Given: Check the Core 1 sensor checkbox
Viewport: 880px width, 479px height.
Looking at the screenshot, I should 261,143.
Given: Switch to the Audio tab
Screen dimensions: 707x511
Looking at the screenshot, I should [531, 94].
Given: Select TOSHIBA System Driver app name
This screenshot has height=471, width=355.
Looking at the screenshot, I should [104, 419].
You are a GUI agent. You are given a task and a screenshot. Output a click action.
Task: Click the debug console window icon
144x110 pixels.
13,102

---

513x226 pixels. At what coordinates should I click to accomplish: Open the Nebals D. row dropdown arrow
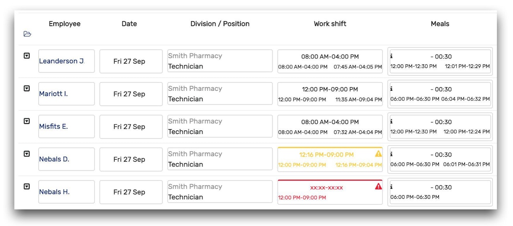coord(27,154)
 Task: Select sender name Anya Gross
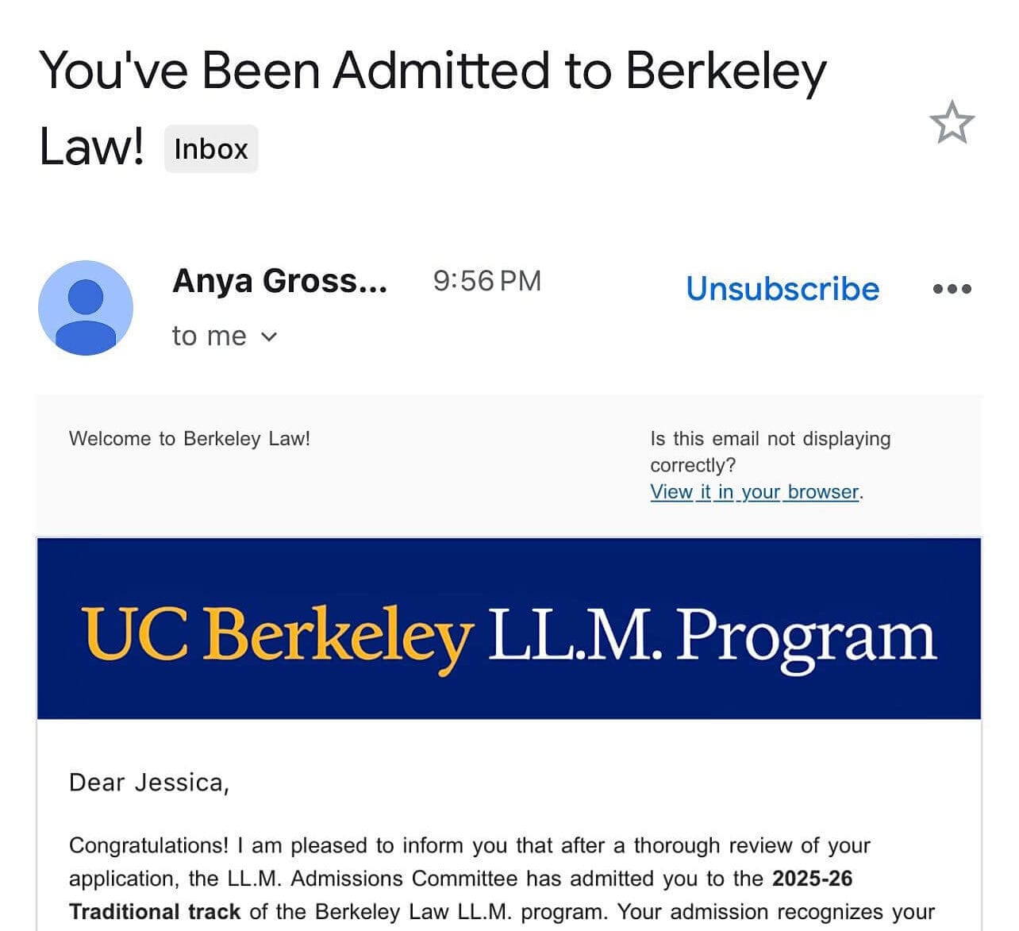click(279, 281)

▶ **Problem**: Look above for the line holding "Given: Check the Core 1 sensor checkbox". Print it and every line after it, exactly, through the line holding "You are a GUI".

▶ **Solution**:
Given: Check the Core 1 sensor checkbox
Viewport: 880px width, 479px height.
Looking at the screenshot, I should 261,143.
Given: Switch to the Audio tab
Screen dimensions: 707x511
Looking at the screenshot, I should [531, 94].
Given: Select TOSHIBA System Driver app name
This screenshot has height=471, width=355.
Looking at the screenshot, I should [104, 419].
You are a GUI agent. You are given a task and a screenshot. Output a click action.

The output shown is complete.